Set task: Put the lines below into a Markdown table with two columns, Row and Line. Number each row and leave out any blank lines.

● ● ●

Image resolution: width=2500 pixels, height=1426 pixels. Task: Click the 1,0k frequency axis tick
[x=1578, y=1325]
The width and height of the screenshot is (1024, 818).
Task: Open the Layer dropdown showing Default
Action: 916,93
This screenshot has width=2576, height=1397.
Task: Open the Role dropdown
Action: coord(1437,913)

● ● ●

Correct output:
| Row | Line |
|---|---|
| 1 | Image resolution: width=2500 pixels, height=1426 pixels. Task: Click the 1,0k frequency axis tick |
| 2 | [x=1578, y=1325] |
| 3 | The width and height of the screenshot is (1024, 818). |
| 4 | Task: Open the Layer dropdown showing Default |
| 5 | Action: 916,93 |
| 6 | This screenshot has width=2576, height=1397. |
| 7 | Task: Open the Role dropdown |
| 8 | Action: coord(1437,913) |